## Work required
Leaving out all pictures, restate word for word the lines from the one with "Task: Click the show grid lines icon" through the last line of the entries.

Stored records:
────────
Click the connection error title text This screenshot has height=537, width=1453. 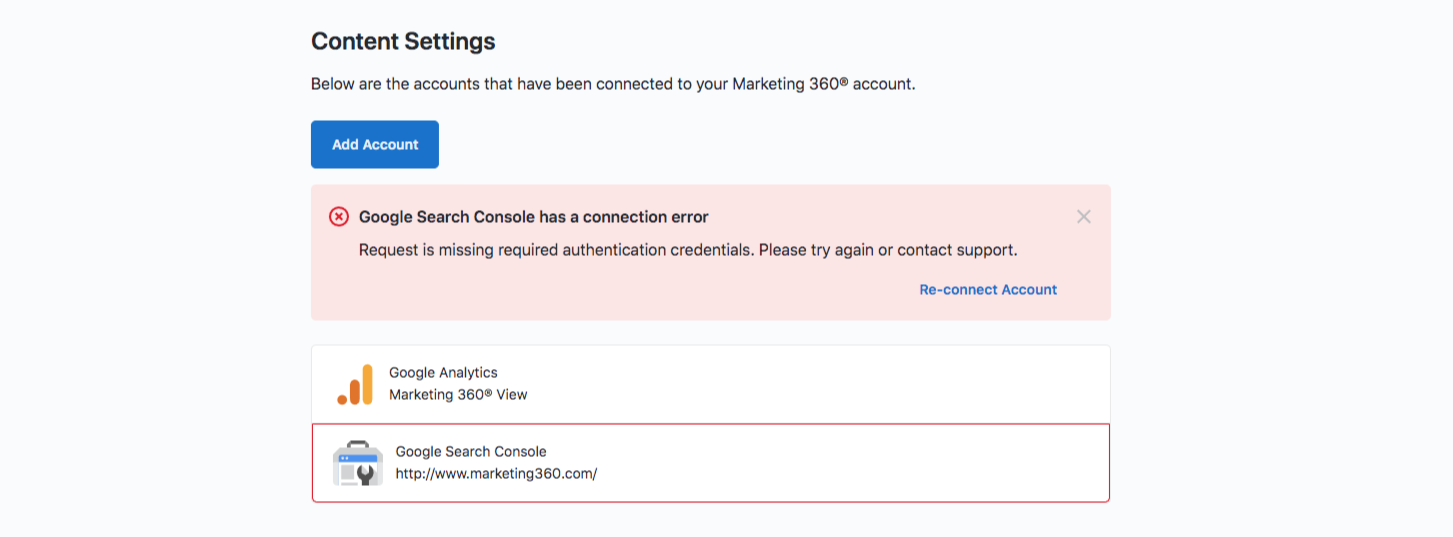533,217
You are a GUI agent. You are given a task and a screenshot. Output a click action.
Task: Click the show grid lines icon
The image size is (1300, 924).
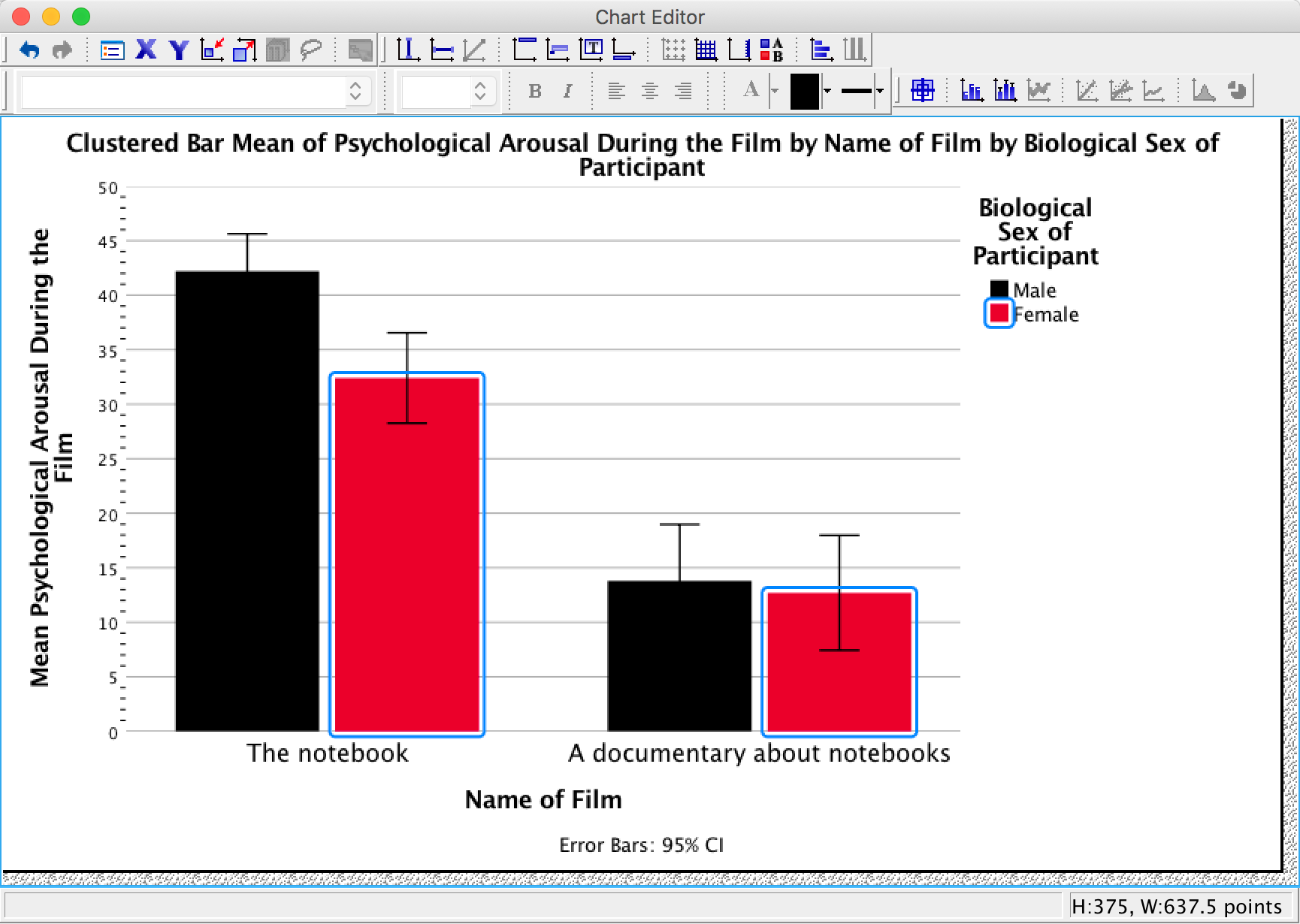706,50
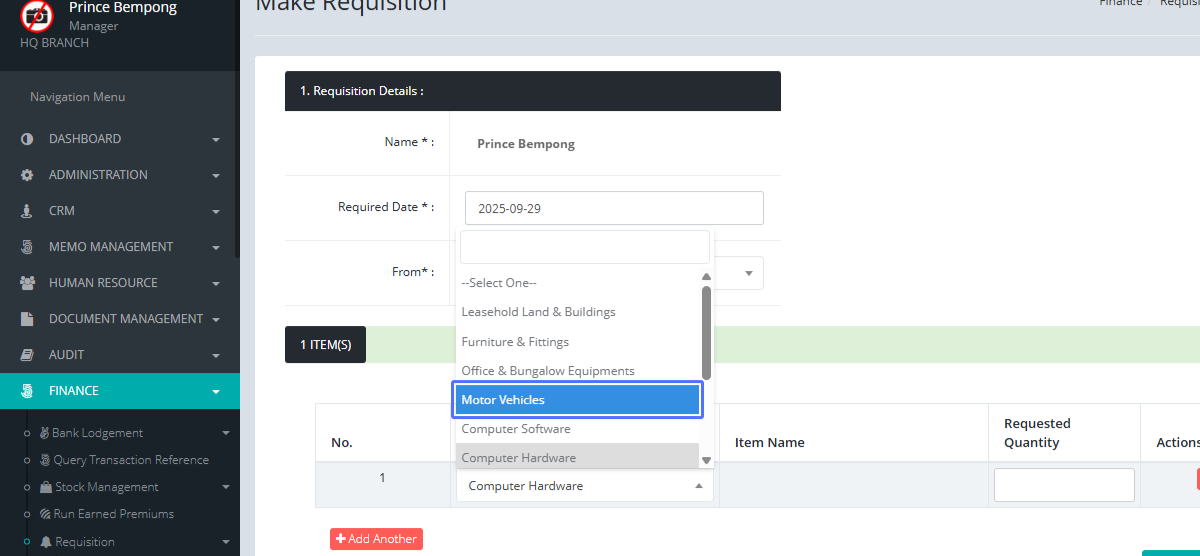Image resolution: width=1200 pixels, height=556 pixels.
Task: Expand the Stock Management submenu
Action: (x=225, y=487)
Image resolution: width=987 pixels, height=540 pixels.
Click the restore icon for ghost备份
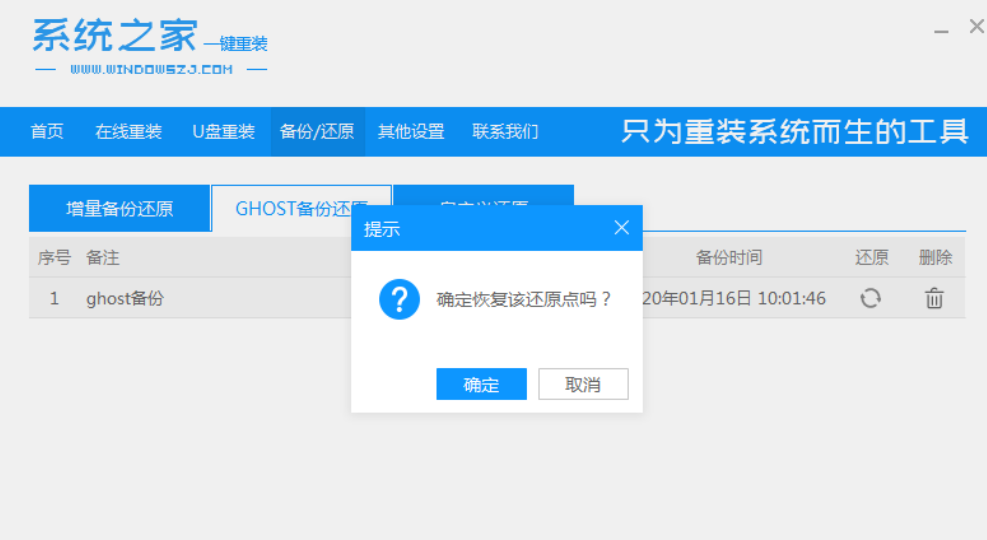click(870, 298)
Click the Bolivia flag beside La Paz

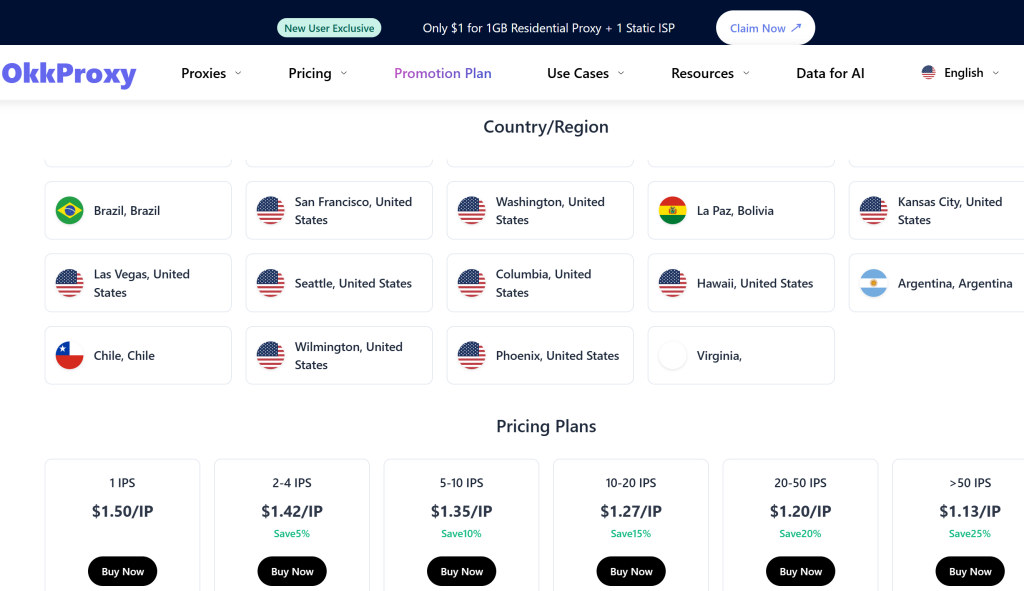(672, 211)
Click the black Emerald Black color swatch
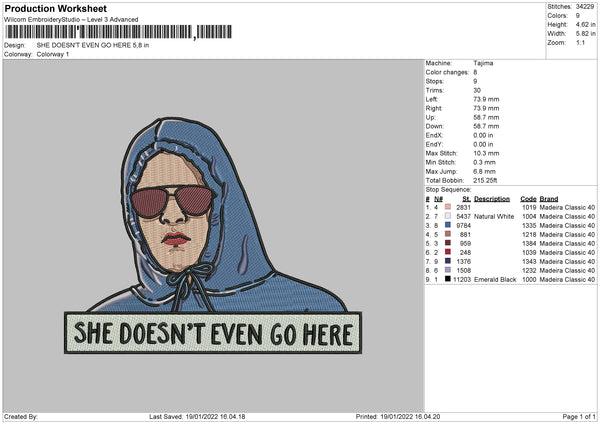Screen dimensions: 600x424 click(x=447, y=279)
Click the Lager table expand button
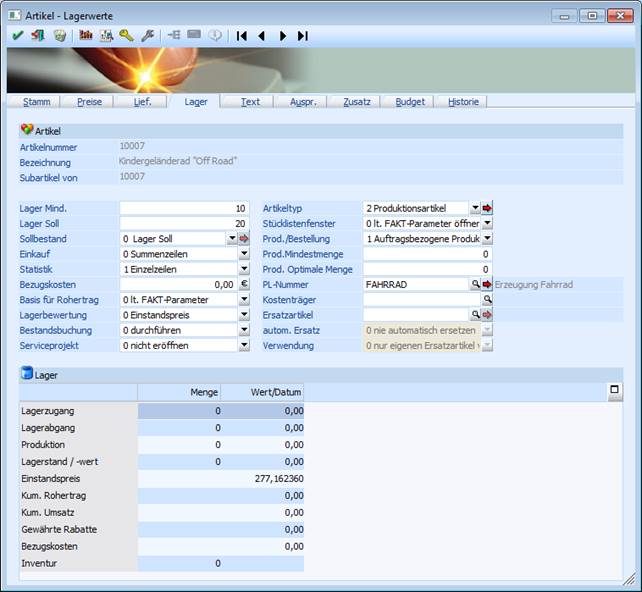Image resolution: width=642 pixels, height=592 pixels. tap(615, 393)
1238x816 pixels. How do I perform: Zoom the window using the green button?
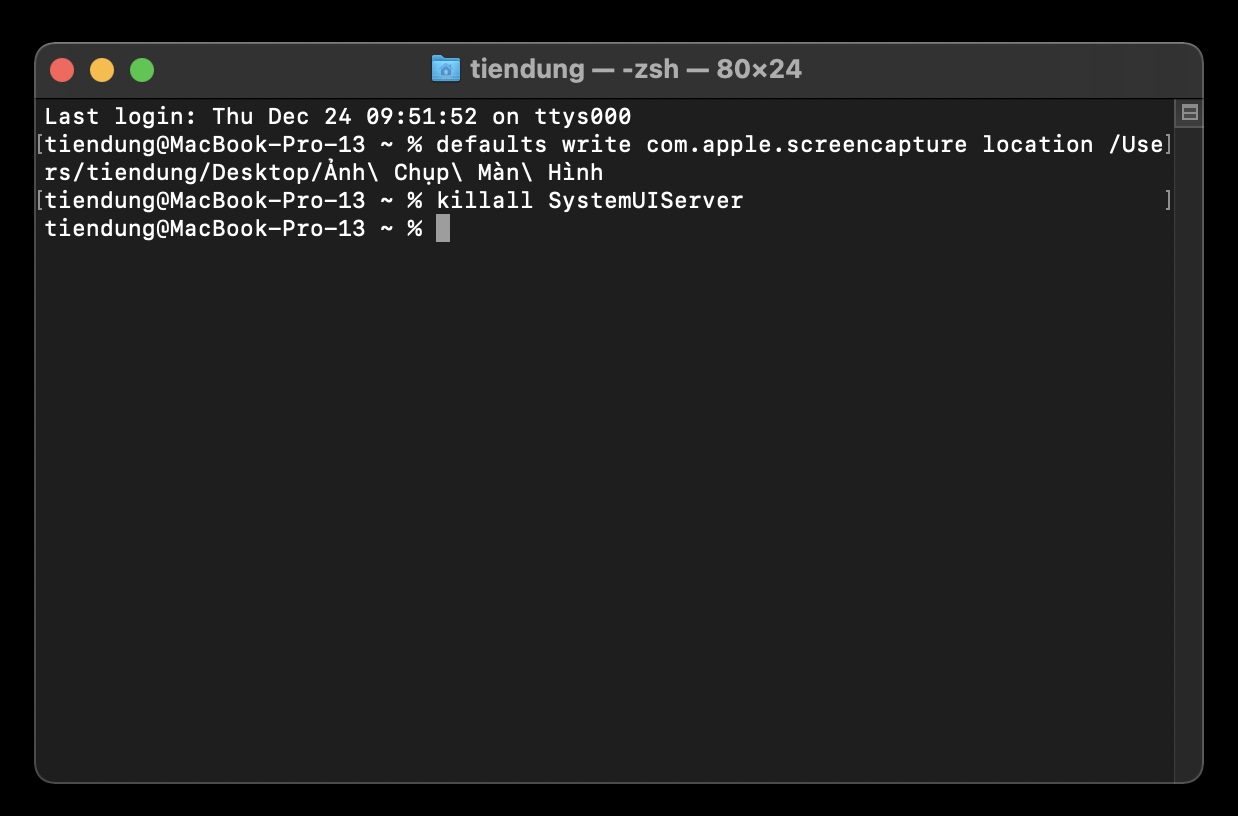tap(142, 70)
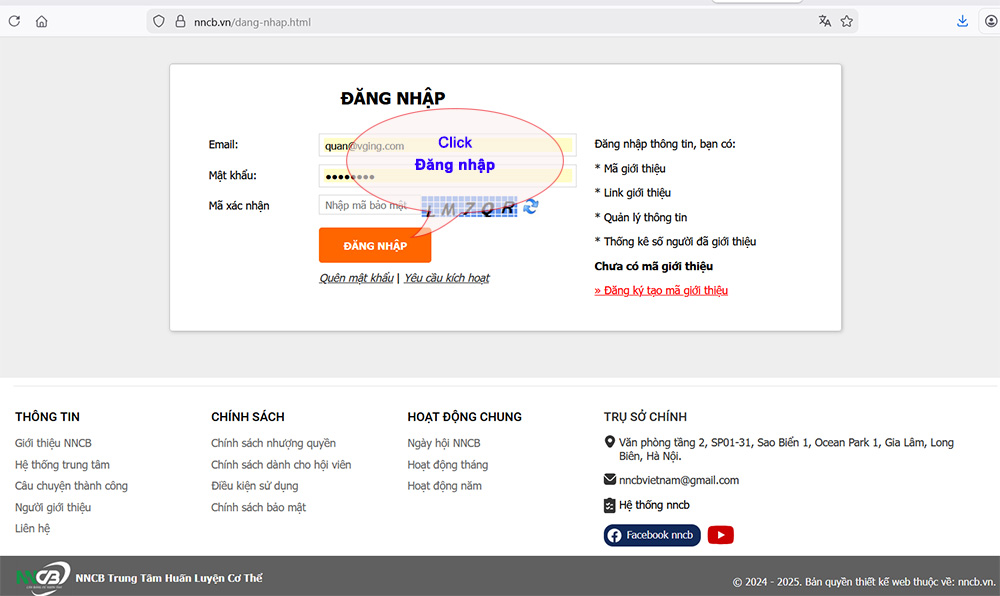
────────
## Solution
Task: Click the show grid lines icon
The image size is (1300, 924).
706,50
Image resolution: width=1200 pixels, height=556 pixels.
Task: Expand the Stock Management submenu
Action: (x=225, y=487)
Image resolution: width=987 pixels, height=540 pixels.
Click the restore icon for ghost备份
click(870, 298)
Click the Bolivia flag beside La Paz

(672, 211)
Click the black Emerald Black color swatch
Screen dimensions: 600x424 click(x=447, y=279)
Click the Lager table expand button
Image resolution: width=642 pixels, height=592 pixels. tap(615, 393)
1238x816 pixels. How do I perform: Zoom the window using the green button?
tap(142, 70)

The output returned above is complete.